Обреченный мост - Юрий Иваниченко
Шрифт:
Интервал:
Закладка:
Смерть стелилась за нею след в след, молча, не издавая ни звука, кроме равномерного хрипа разинутой пасти и ударов мягких лап по песку, со зловещей сосредоточенностью палача. Ничто, казалось, не могло отвлечь её от намеченной цели – тонкой шеи с серебристыми завитками пуха, видной в золотистом вихре волос и бахроме бурого старушечьего платка.
Но вдруг кто-то вырвал у девушки сердце, – так показалось ей в то мгновение, когда чья-то властная рука рывком оторвала от груди её кулачки, сжимавшие борта кацавейки, отороченной козьим мехом.
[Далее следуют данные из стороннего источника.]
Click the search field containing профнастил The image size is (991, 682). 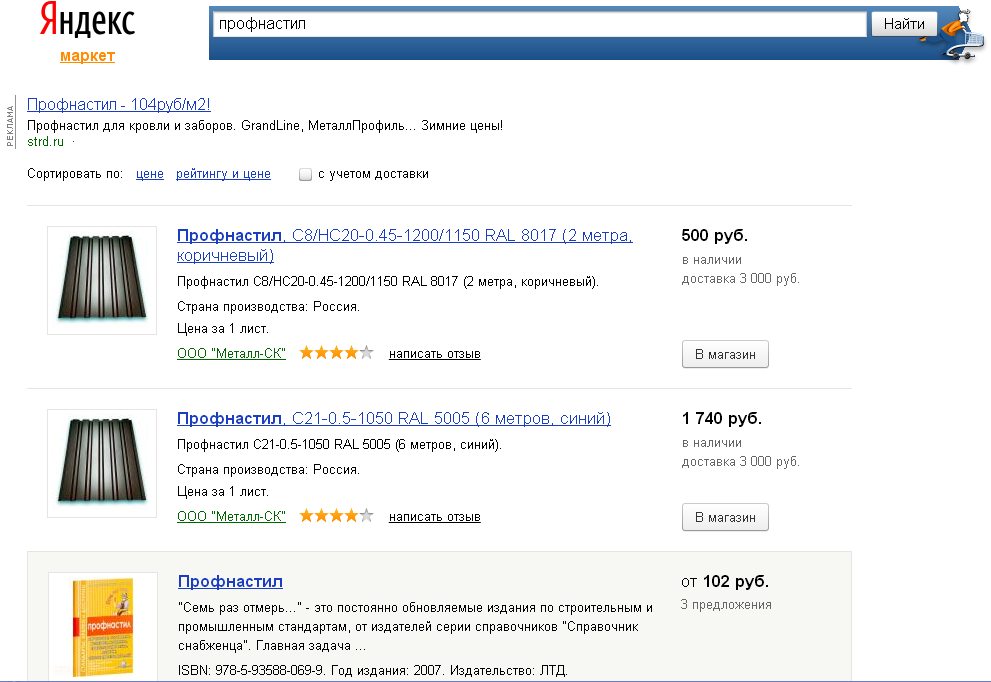click(538, 24)
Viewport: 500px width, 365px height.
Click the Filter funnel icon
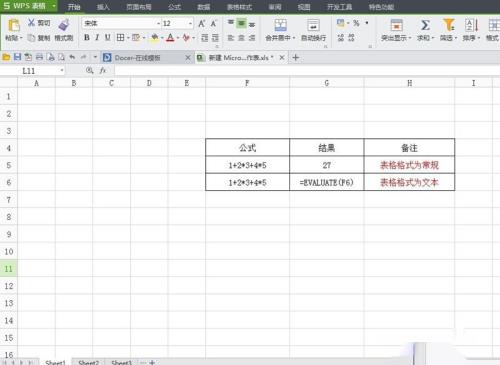pos(448,25)
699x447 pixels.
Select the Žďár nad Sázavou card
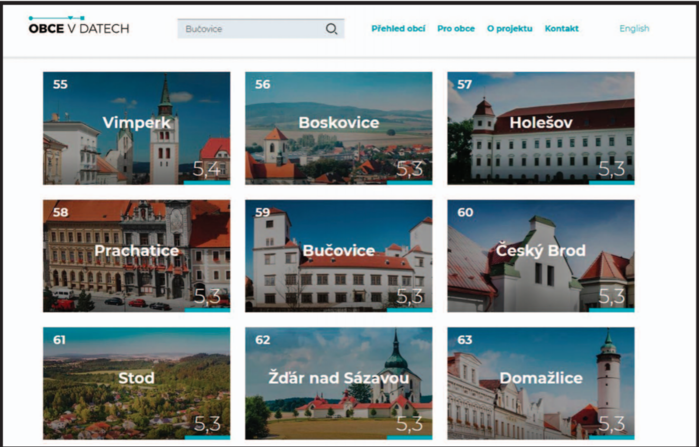point(338,383)
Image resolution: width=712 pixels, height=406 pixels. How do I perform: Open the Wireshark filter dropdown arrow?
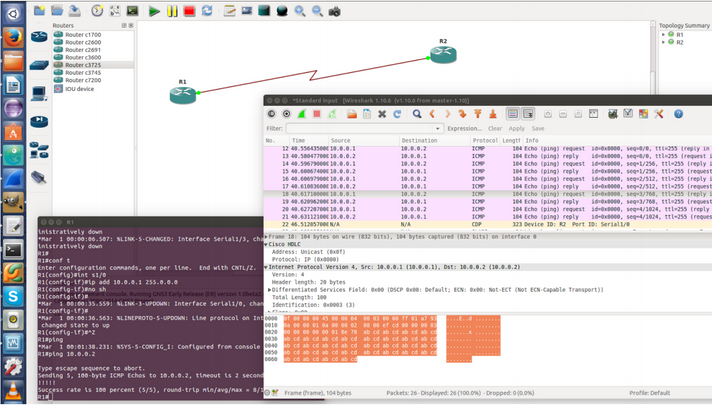click(440, 129)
И, прежде чем девушка сделала жадный вдох, бросила её в глубь камышовых зарослей.
Зарывшись в жёсткие, как наждачная бумага, листья, она только и успела, что закрыть локтями лицо. Поэтому и не видела, как овчарка на мгновение замешкалась, закрученная силой инерции, но тут же опомнилась и метнулась следом за жертвой, в чащу ржавого сухостоя.
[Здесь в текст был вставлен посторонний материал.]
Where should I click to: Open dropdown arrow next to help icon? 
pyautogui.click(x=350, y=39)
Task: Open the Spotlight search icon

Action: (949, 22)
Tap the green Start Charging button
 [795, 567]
А Войткевич только мельком глянул на шерстяной платок, оставшийся в его руке, когда, волчком выпутавшись из его концов, девушка рухнула за спиной лейтенанта в заросли. Глянул и, перехватив бурый комок в левую руку, чуть пригнувшись, на полусогнутых, как заправский боксер, встал перед просекой, оставленной беглянкой в камышах.
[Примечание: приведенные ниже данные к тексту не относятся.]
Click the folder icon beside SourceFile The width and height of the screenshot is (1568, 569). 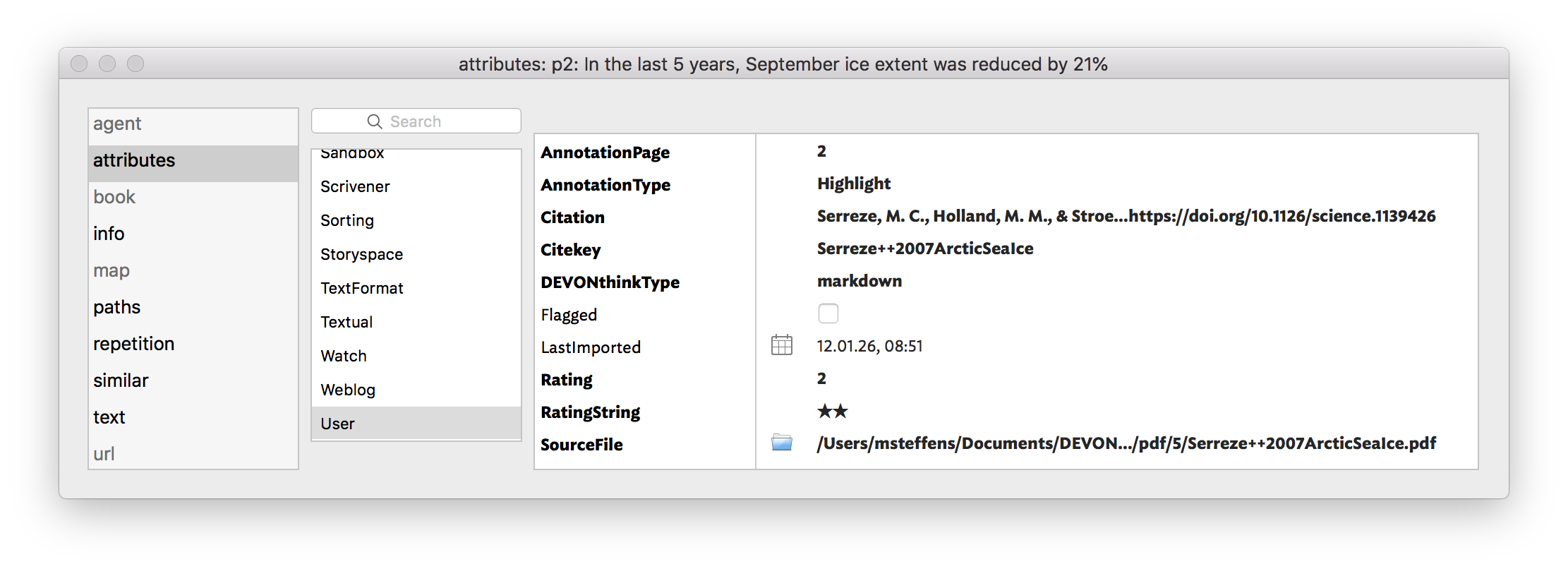tap(781, 443)
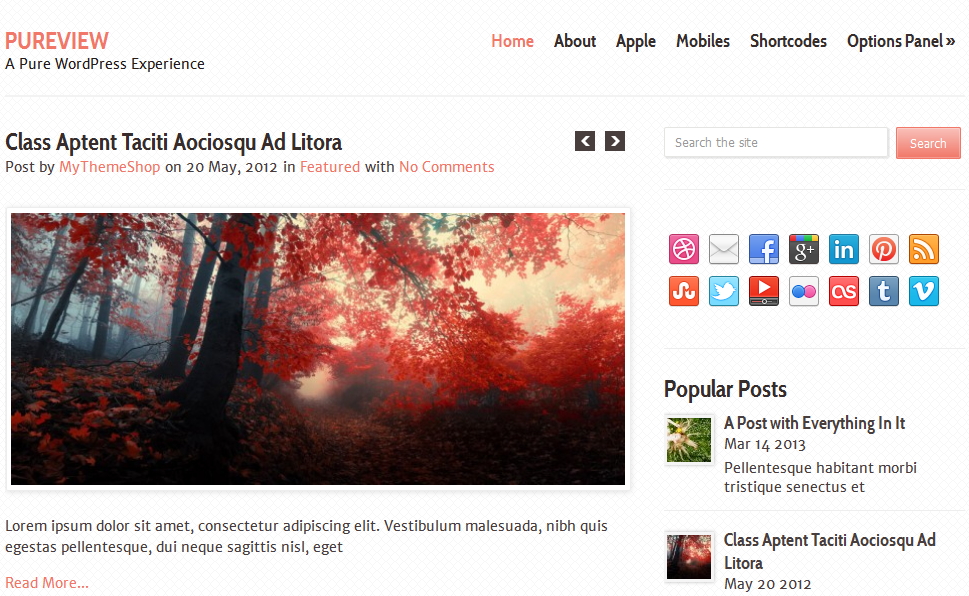Go to previous slide arrow
The image size is (969, 596).
click(x=585, y=141)
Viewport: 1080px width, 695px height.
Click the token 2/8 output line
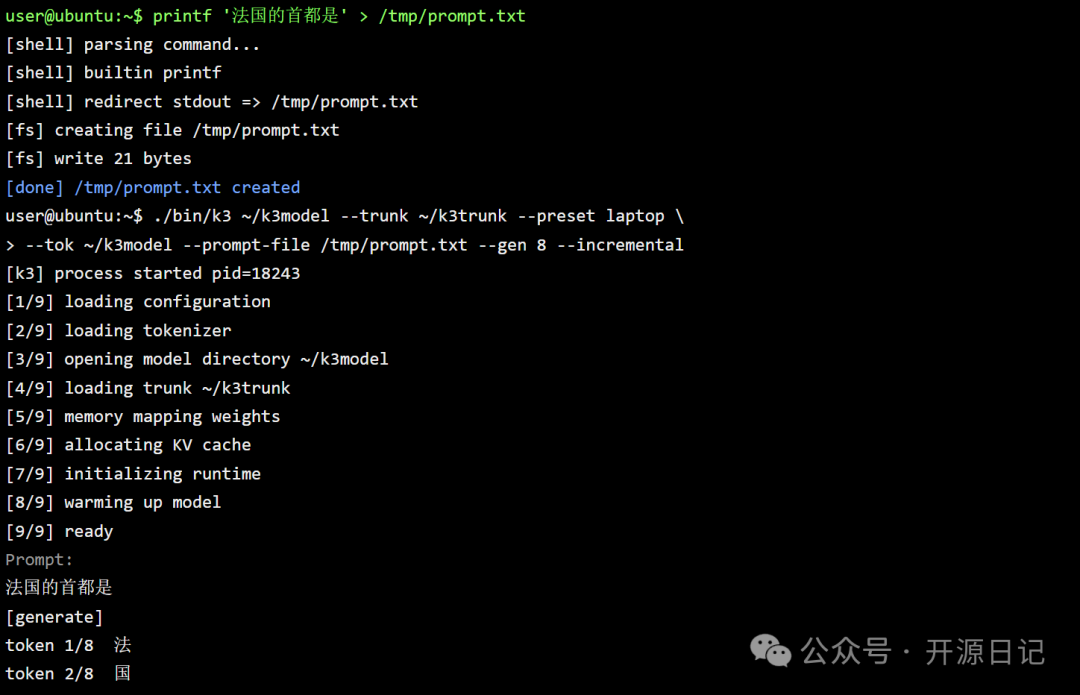click(x=68, y=674)
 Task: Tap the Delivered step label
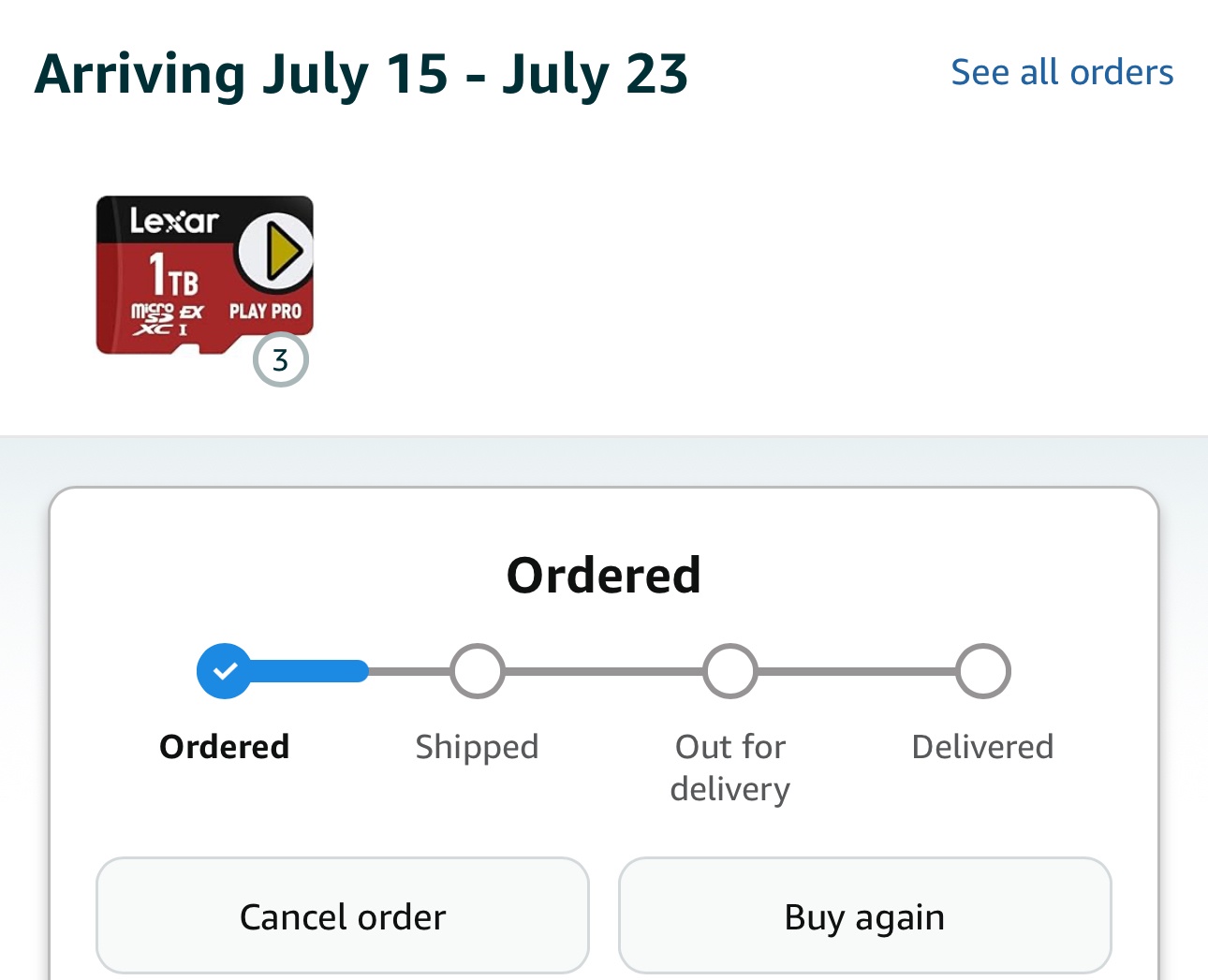tap(983, 747)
Чёрный перелив лоснящейся шерсти уже мелькал в прорехах рыжего плетня. Как только из камышей вырвалась оскаленная пасть, Яков взмахнул платком, отбрасывая его вверх и в сторону. Овчарка с точностью самонаводящейся торпеды метнулась туда же, взмыв в длинном прыжке…
И оставляя позади себя кровавые брызги на пергаментных листьях. Раздался звук треснувшей парусины.
Заскулил пес, только когда упал на подкошенные лапы, недоуменно оглядываясь на парующие внутренности, провисшие между задних лап.
Мельком оглянувшись на девушку, забившуюся в глубь камышового грота, с поджатыми ногами и закрытой локтями головой, Яков набросил изрядно траченный молью платок на вспоротое брюхо пса и коротко прекратил его незаслуженные муки ударом штыка под переднюю лапу.
– Та я понимаю, работа такая, – глухо пробормотал он при этом и, встав с колена, обернулся к капитану Новику. – Что там?
Тот уже осторожно выбирался из камыша навстречу недовольным и встревоженным окрикам немца: «Totengräber! Teufels der Hund!»[18]
– Спрашивает: «Собачку не видали?» – буркнул капитан.
– Was?!.. – начал было взводный охранного батальона, вломившись на вытоптанную полянку в сухостое.
В самом деле, что здесь делал гефрайтер в расхристанном и почему-то мокром мундире и другой вояка из батальона тыла – в одной сорочке и штанах, тоже сморщенных, как будто их только выкрутили? А вот, кстати, и фройлян, проникшая в запретную зону, валяется комком неухоженного тряпья, поджав перепачканные глиной коленки…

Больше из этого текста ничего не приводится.